Just read your reply and my BDP daughter drama queen does exactly the same thing. She can be hateful and mean to me one minute and her phone will ring and she will speak in a pleasant sweet little voice to whoever is on the line! She has done this for years, she is a great manipulator and actress. She is 28 years old now and still does this to today.
The tirades they throw around us are about control and manipulation. Its all about getting their way.
 

HMBgal

Well-Known Member
DMDD is Disruptive Mood Dysregulation Disorder, a new diagnosis added to the latest DSM manual as of 2013. It got added to my grandson's alphabet soup diagnoses of ADHD and Anxiety Disorder. It is a controversial diagnosis that is trying to find a diagnostic home for kids that might previously diagnosed with child bi-polar, but that don't seem to grow up into bi-polar people. For my grandson, it was attempting to explain that near constant irritability and feeling like he was going to blow up any minute over any little thing. When this one got added, it changed the medications, too. Although he doesn't have the cruelty thing that your daughter seems to be displaying. Does she hurt animals? Has she physically hurt her younger sister?
 

BusynMember

Well-Known Member
I was told that this is also going to be the new label for adult borderlinevpetsonalitybdisorder because borderline doesnt fit the symptoms. Emotional dysregulation does. It is not the same as bipolar.

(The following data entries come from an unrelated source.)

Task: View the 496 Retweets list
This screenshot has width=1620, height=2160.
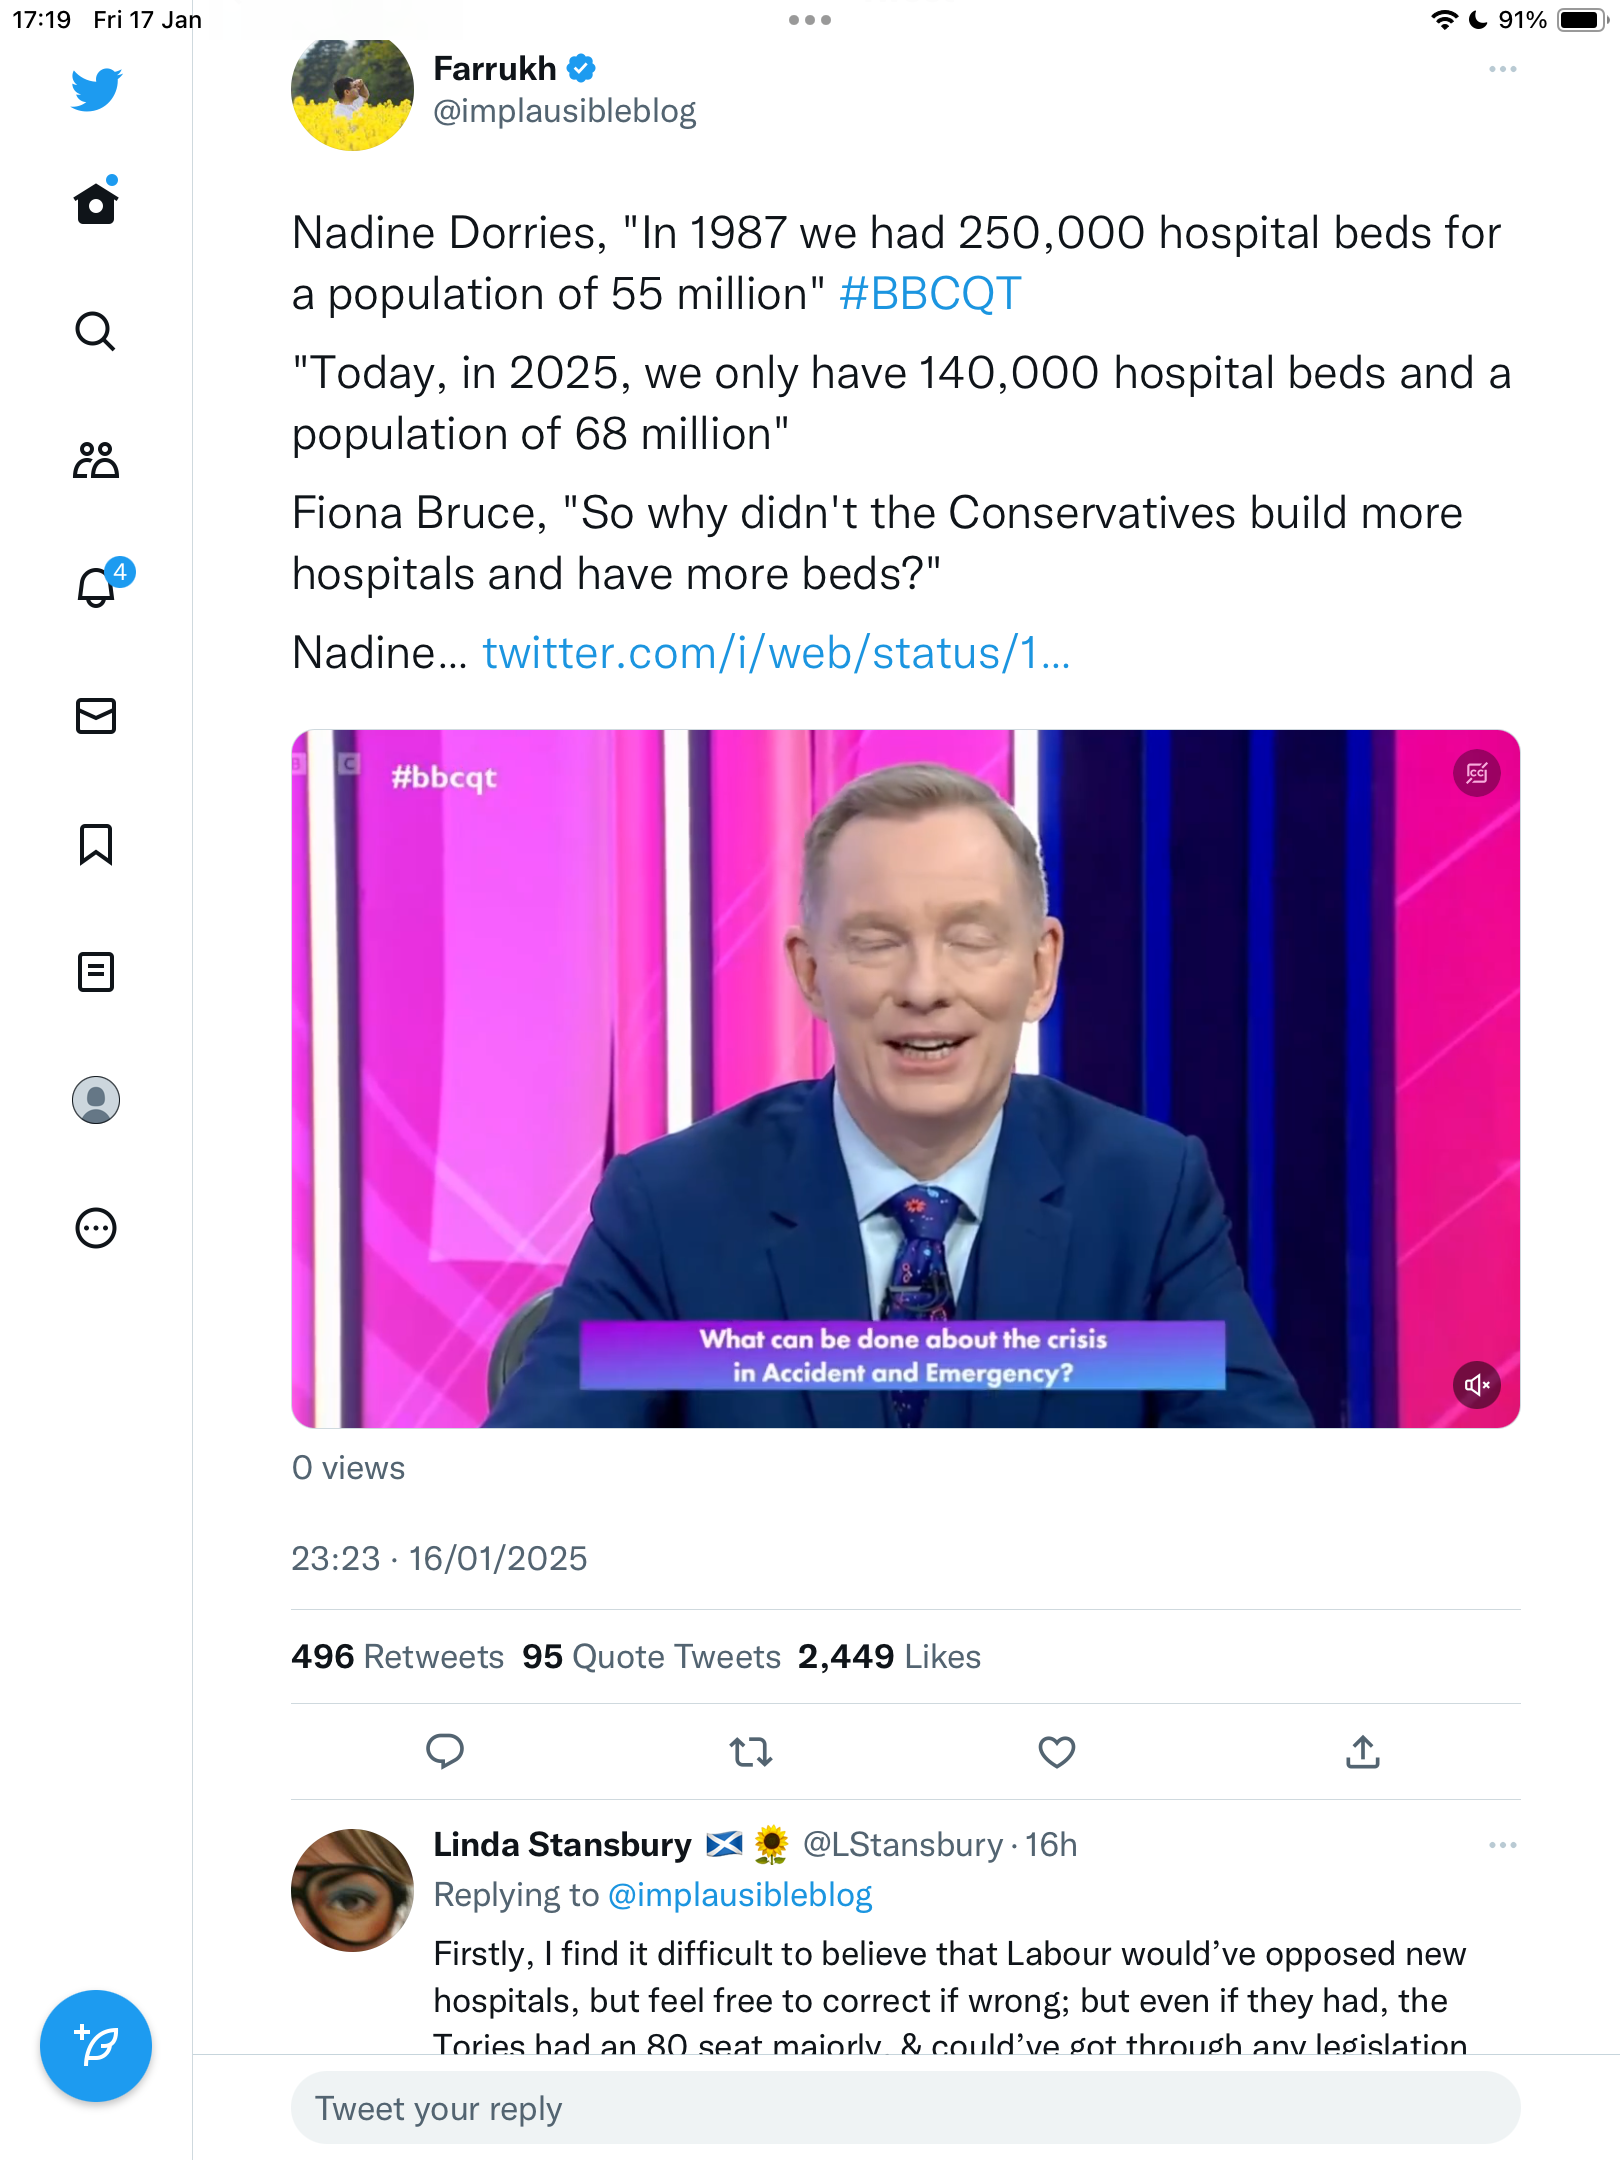Action: (x=397, y=1657)
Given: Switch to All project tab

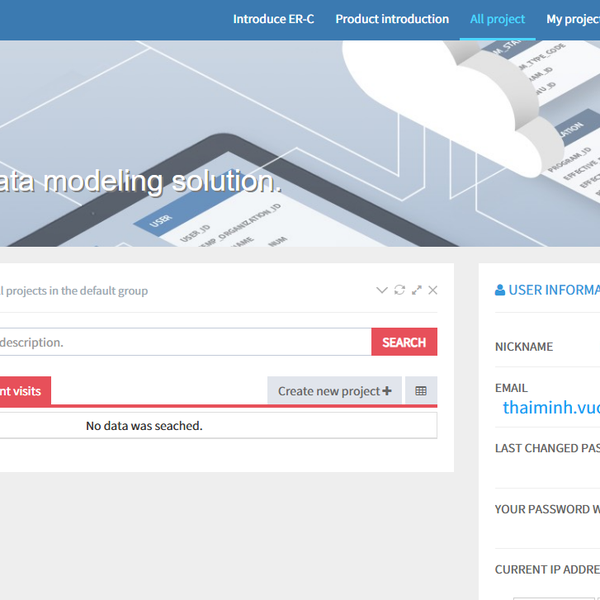Looking at the screenshot, I should pos(497,19).
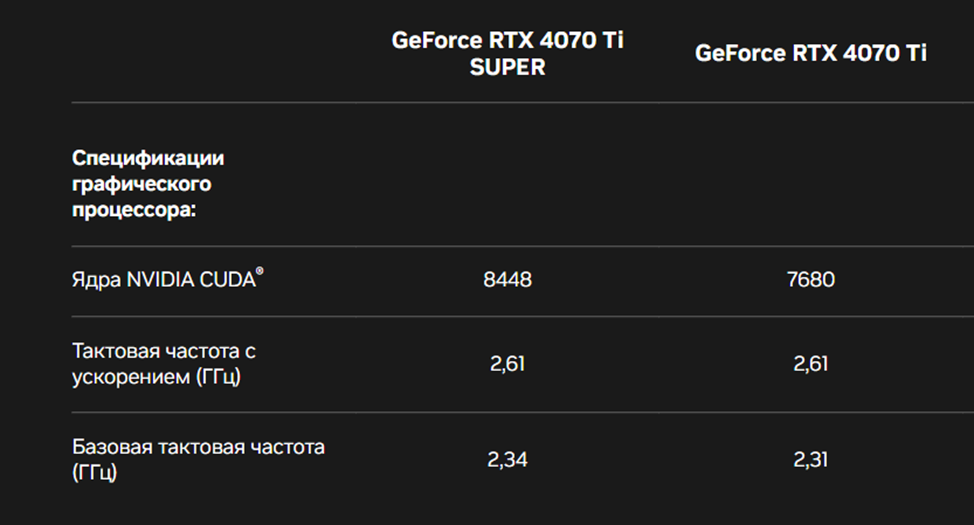Click the 2,31 base clock value

pos(810,460)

by the way, this is a very old thread. Youd get more answers posting a new thread.
 

HMBgal

Well-Known Member
Thank you for your insight! I am new to this forum and to forums in general.
HMBgal- do you feel that the diagnosis was helpful to your grandson?

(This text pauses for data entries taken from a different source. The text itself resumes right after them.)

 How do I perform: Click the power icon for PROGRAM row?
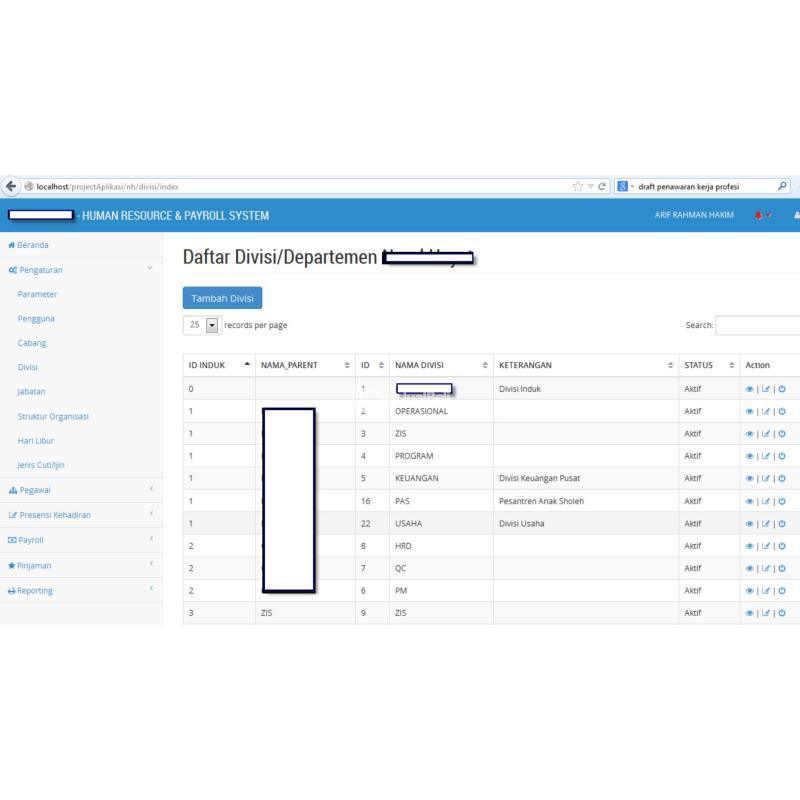781,456
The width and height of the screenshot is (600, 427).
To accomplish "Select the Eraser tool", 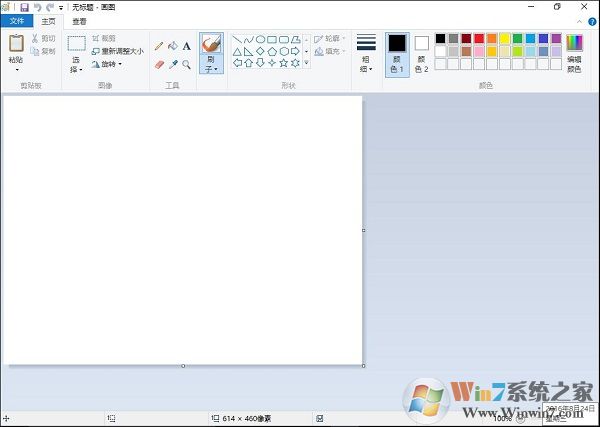I will pos(159,64).
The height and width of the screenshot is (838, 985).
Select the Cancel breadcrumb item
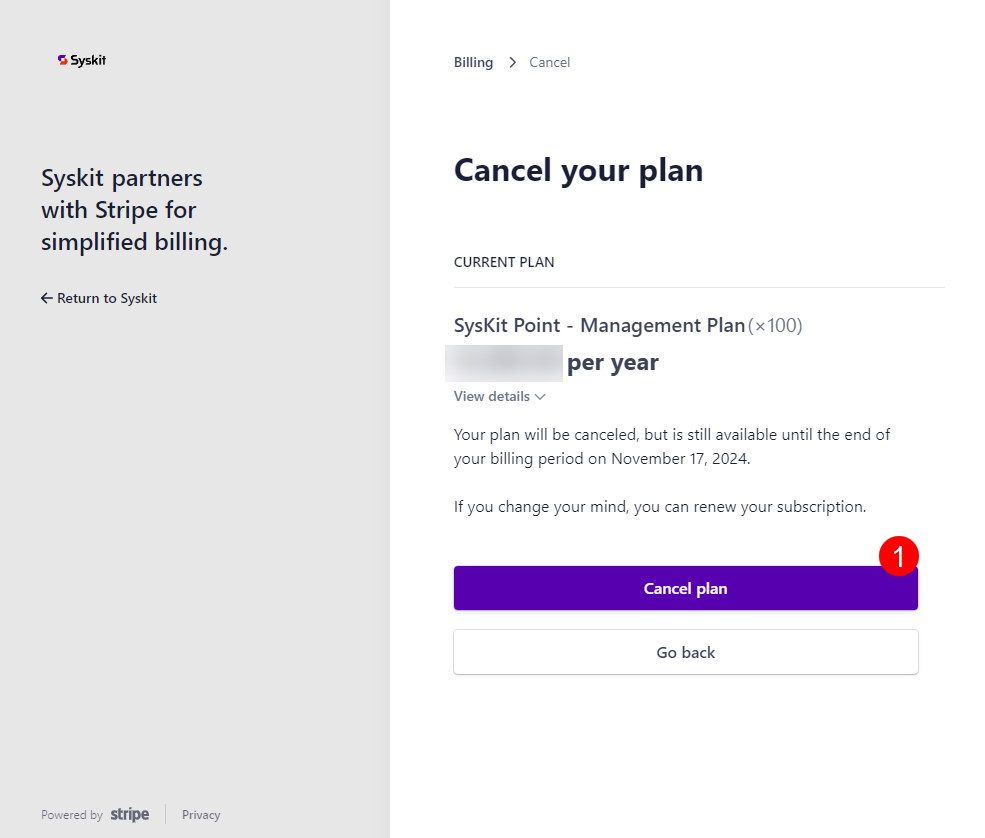[x=549, y=62]
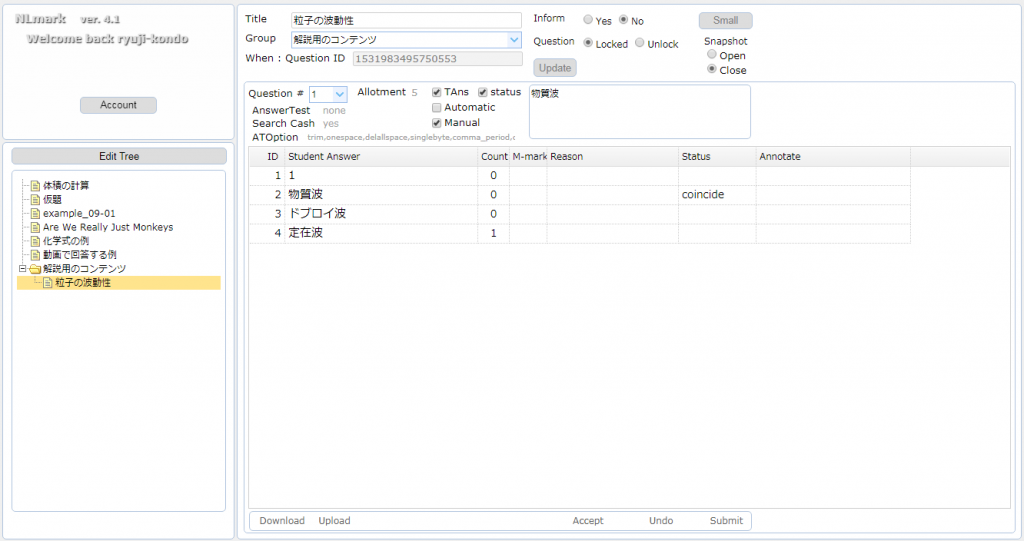1024x541 pixels.
Task: Click the document icon next to 仮題
Action: [x=35, y=200]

Too soon to tell conclusively. It seems to cover the additional "something else" that we weren't quite able to grasp. ADHD: yes, but something else. Anxiety: very much so, but that didn't quite catch it, either. I'm unsure of the constant irritability in this diagnosis because I was putting that down to anxiety and always kind of being half (or fully) in trouble with school, his father's house, his mother's house, my house. So, I don't know. They added Abilify, 2.5 mg, to the Intuniv (stimulants seemed to be feeding into his anxiety, so we took that out). The Abilify has kicked his butt as far as fatigue goes, but I have to say, things that would have been a crisis of temper, property damage, social disaster, and major school problems has been better. There are more regulated days than dysregulated ones. I feel like this boy is a moving target and we just take it day by day. He does seem to have cycles of relative ease with himself and his world with cycles of lots of things being hard for him (and hence, all of us). We don't see the extremes highs and lows of classic bi-polar and there isn't any bi-polar that we know of anywhere in his family tree, but he is exactly like his father in looks and temperament and is so much like him that it's startling. And his father has trouble in his life, too, and always has. I feel that there is genetics at play here.